Could you show me how this code should be modified in order to draw resamples of size 5 with replacement from the first sample and separate resamples of size 6 from the second sample, so that bootstrap resampling would mimic the “separate samples” design that produced the original data?
EDIT2 :
Hack deleted as it was a wrong solution. Instead one has to use the argument strata of the boot function :
total <- c(x,y)
id <- as.factor(c(rep("x",length(x)),rep("y",length(y))))
b <- boot(total, diff, strata=id, R = 10000)
...
Be aware you're not going to get even close to a correct estimate of your p.value :
x <- c(1.4,2.3,2.9,1.5,1.1)
y <- c(23.7,26.6,28.5,14.2,17.9,24.3)
total <- c(x,y)
b <- boot(total, diff, strata=id, R = 10000)
ci <- boot.ci(b)
p.value <- sum(b$t>=b$t0)/b$R
> p.value
[1] 0.5162
How would you explain a p-value of 0.51 for two samples where all values of the second are higher than the highest value of the first?
The above code is fine to get a -biased- estimate of the confidence interval, but the significance testing about the difference should be done by permutation over the complete dataset.
Following John, I think the appropriate way to use bootstrap to test if the sums of these two different populations are significantly different is as follows:
x <- c(1.4,2.3,2.9,1.5,1.1)
y <- c(23.7,26.6,28.5,14.2,17.9,24.3)
b_x <- boot(x, sum, R = 10000)
b_y <- boot(y, sum, R = 10000)
z<-(b_x$t0-b_y$t0)/sqrt(var(b_x$t[,1])+var(b_y$t[,1]))
pnorm(z)
So we can clearly reject the null that they are the same population. I may have missed a degree of freedom adjustment, I am not sure how bootstrapping works in that regard, but such an adjustment will not change your results drastically.

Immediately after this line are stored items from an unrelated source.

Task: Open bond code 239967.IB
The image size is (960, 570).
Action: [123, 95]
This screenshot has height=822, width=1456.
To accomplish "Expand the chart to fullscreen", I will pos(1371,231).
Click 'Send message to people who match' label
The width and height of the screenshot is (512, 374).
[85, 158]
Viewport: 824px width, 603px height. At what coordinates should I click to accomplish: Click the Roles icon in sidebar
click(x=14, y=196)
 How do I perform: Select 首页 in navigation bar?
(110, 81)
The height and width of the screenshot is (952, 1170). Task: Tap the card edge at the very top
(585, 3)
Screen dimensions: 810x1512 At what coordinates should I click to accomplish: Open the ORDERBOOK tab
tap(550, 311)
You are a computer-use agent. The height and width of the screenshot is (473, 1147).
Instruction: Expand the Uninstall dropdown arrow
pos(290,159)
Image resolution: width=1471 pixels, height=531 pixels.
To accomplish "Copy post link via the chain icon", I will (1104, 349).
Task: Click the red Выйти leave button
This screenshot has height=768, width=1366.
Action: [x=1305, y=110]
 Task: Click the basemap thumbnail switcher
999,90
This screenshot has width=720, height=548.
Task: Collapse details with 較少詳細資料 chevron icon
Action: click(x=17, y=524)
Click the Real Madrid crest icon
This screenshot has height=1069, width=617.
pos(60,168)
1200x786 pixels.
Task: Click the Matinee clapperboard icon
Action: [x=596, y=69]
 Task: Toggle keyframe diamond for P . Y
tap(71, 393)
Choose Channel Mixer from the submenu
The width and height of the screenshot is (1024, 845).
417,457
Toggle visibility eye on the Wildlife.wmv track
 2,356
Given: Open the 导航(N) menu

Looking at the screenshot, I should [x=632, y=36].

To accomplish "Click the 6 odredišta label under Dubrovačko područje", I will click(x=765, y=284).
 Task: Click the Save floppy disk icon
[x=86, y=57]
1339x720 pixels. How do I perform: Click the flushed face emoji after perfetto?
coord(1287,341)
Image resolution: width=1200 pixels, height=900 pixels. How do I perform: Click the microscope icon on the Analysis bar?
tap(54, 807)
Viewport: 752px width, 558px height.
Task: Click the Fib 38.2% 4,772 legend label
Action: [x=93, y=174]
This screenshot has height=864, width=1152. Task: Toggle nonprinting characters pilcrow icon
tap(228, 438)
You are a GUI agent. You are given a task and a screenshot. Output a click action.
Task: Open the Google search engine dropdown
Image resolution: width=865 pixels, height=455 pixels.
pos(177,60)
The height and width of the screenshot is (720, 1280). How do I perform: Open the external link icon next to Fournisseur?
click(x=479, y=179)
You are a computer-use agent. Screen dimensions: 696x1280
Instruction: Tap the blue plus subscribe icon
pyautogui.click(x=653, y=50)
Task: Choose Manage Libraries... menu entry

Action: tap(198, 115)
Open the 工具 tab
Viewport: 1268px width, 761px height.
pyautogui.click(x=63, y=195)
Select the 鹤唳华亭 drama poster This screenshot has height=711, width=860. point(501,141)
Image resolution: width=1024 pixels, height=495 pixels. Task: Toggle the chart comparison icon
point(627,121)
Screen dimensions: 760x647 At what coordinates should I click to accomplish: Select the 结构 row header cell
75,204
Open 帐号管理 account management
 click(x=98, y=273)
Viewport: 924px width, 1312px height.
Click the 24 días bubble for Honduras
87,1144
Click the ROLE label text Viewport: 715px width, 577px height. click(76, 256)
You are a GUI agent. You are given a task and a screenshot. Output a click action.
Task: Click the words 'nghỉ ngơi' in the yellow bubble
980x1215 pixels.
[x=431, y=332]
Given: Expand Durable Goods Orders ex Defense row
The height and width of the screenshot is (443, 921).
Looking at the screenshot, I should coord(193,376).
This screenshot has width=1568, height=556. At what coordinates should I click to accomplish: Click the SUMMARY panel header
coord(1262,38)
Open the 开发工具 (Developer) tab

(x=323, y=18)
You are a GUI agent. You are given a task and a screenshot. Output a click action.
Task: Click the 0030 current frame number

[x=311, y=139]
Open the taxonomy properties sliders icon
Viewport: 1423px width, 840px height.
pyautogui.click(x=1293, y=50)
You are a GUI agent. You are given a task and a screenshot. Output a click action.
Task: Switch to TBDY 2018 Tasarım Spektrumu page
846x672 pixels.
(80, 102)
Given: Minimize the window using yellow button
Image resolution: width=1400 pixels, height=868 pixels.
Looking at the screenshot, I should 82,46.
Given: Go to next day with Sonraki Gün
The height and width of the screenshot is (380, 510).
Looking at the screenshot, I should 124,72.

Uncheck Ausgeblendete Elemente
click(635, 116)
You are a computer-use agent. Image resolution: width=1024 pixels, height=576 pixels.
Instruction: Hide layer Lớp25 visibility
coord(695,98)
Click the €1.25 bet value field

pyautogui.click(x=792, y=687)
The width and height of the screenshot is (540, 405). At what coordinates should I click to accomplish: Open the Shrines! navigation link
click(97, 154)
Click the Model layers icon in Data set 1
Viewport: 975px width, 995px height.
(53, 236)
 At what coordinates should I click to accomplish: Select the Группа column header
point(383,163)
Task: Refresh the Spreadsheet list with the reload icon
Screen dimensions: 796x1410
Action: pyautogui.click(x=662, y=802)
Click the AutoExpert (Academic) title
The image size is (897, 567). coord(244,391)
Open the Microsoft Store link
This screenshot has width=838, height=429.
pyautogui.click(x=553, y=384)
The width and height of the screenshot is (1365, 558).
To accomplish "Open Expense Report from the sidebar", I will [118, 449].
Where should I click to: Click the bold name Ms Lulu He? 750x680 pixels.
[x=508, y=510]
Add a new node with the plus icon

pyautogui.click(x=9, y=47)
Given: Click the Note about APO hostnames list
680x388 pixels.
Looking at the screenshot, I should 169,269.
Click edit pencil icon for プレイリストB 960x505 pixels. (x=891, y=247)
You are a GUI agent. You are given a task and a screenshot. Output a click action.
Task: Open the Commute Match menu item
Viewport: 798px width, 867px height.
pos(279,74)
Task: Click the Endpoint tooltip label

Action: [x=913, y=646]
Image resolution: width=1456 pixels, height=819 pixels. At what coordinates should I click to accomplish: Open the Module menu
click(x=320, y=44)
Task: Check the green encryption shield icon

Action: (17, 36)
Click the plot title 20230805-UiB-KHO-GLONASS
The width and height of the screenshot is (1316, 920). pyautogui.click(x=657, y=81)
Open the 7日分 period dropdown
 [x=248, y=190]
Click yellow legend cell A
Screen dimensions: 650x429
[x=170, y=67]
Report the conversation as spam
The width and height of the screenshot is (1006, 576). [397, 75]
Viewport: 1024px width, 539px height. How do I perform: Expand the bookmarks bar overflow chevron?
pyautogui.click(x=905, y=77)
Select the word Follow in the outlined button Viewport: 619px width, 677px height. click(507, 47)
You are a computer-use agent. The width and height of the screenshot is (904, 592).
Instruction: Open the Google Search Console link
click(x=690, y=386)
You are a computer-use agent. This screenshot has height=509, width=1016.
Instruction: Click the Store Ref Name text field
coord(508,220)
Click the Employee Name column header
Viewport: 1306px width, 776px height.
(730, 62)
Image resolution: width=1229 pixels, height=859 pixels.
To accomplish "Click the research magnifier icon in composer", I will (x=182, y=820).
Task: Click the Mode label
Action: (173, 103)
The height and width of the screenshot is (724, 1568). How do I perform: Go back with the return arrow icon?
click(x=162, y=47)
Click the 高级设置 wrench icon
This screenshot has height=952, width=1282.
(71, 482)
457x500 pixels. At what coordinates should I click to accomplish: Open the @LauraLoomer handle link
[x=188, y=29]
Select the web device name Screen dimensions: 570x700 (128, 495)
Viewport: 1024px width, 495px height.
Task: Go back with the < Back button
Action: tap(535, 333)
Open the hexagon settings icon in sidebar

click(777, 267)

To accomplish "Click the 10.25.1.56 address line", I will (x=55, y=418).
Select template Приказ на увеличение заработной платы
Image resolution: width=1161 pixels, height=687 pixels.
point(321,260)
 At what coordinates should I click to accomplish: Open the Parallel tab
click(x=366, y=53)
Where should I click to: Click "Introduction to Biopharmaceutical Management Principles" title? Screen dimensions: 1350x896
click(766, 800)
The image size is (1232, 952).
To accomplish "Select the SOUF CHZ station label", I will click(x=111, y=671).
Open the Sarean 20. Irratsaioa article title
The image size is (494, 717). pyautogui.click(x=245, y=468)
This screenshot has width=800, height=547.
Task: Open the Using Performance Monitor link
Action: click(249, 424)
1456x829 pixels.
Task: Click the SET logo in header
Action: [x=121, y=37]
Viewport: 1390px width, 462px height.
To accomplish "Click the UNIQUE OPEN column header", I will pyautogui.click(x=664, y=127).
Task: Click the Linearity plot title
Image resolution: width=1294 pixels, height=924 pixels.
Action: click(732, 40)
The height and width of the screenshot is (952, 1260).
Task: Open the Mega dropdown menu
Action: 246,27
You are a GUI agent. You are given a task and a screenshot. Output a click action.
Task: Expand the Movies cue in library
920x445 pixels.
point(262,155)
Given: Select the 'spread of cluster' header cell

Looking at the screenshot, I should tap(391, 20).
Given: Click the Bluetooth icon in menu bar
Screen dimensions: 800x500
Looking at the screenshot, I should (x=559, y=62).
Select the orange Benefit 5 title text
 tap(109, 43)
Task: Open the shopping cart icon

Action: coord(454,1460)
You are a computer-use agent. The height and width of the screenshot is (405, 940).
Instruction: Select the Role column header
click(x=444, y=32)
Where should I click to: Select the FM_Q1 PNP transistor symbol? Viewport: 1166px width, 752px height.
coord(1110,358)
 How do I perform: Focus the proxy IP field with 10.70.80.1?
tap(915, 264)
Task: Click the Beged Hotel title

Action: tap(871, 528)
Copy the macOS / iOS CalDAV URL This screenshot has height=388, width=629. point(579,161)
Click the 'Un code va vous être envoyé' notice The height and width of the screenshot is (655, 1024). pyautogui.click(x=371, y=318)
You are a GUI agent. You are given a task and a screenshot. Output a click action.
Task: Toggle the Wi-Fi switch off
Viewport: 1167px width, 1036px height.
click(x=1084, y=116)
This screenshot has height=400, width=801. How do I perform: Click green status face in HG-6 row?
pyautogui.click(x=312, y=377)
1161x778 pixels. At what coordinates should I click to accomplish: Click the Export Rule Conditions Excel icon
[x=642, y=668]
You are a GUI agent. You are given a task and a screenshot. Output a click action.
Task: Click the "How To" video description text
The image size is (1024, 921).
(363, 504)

While the actual soil beds could be considered a stratified variable in some instances this is not one of them. You only have the one manipulation, between the groups of plants. Therefore, your null hypothesis is that they really do come from the exact same population. Treating the items as if they're from a single set of 11 samples is the correct way to bootstrap in this case.
If you have two plots, and in each plot tried the different fertilizers over different seasons in a counterbalanced fashion then the plots would be statified samples and you'd want to treat them as such. But that isn't the case here.